There is a very interesting account of a ba'al teshuva's experience called Journey to Tradition: The Odyssey of a Born-Again Jew by Michael Graubart Levin. From Amazon:Five years ago [this review written in 1986], when Levin was an Amherst student, he literally stumbled into Ohr Samayach, a yeshiva in Jerusalem that teaches young Jewish men and women the orthodox way of Judaism. He loved orthodoxy's spirited, family-oriented approach and happily shouldered all the customs, rituals, and restrictions. But only for five yearsand then loneliness did him in. Since he no longer belonged to his old crowd, and since, as he claims, "born orthodox" Jews never fully accepted him, he retreated. This well-written, very readable book is important in several respects: it lends credence to those unique yeshivot in Israel that many people hear about but few actually experience; it explains in simple, often funny language what religious Jews do and why; and it reminds the orthodox community to be extra sensitive to the needs of newly religious young men and women.

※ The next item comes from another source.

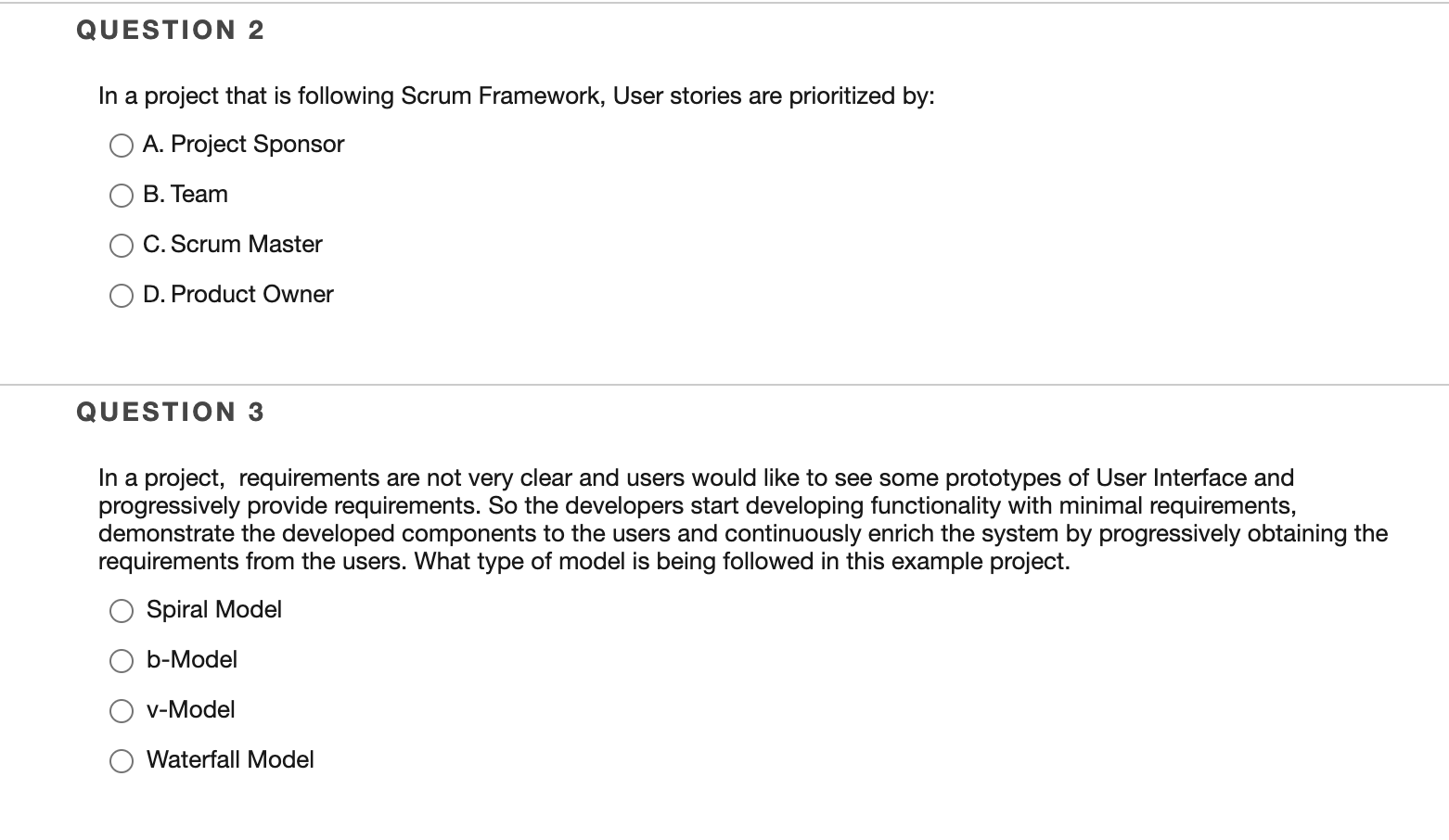Click the v-Model answer label
1449x840 pixels.
(190, 709)
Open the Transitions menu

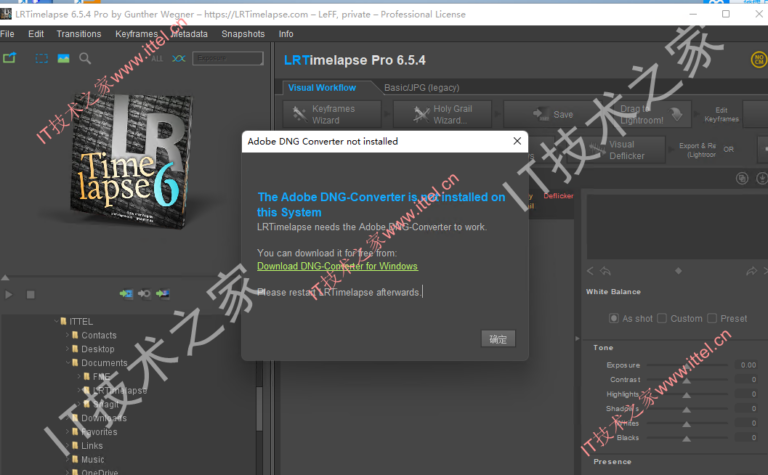coord(78,34)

If you read carefully in the review, you'll notice that Levin "retreated" after a few years of being frum, for reasons stated in the book, after some years of keeping shabbos, kashruth, wearing a yarmulke even at work etc. When I read this book a few years ago I didn't realize that and was pleasantly enjoying it and really surprised when he mentioned that he is no longer Orthodox. The book is a very sympathetic account without any hard feelings, it seems. It might be dated by its age. But it's a really interesting read. Suffice it to say, he neither joined nor left Orthodoxy for deeply intellectual or philosophical reasons. I suspect that's widely the case.
Levin actually returned to Orthodoxy a few years later. He lives in southern CA.